→ INPUT MATERIAL:
*****

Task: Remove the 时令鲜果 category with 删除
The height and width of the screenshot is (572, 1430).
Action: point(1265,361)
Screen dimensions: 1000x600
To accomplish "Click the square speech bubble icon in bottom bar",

*****

→ TASK GOAL: Print nothing but the lines from the one that contains "The height and" to the final line of the data, both included, exactly as they read.

→ REPLY TO THE EXERCISE:
The height and width of the screenshot is (572, 1430).
Action: point(1265,361)
Screen dimensions: 1000x600
To accomplish "Click the square speech bubble icon in bottom bar",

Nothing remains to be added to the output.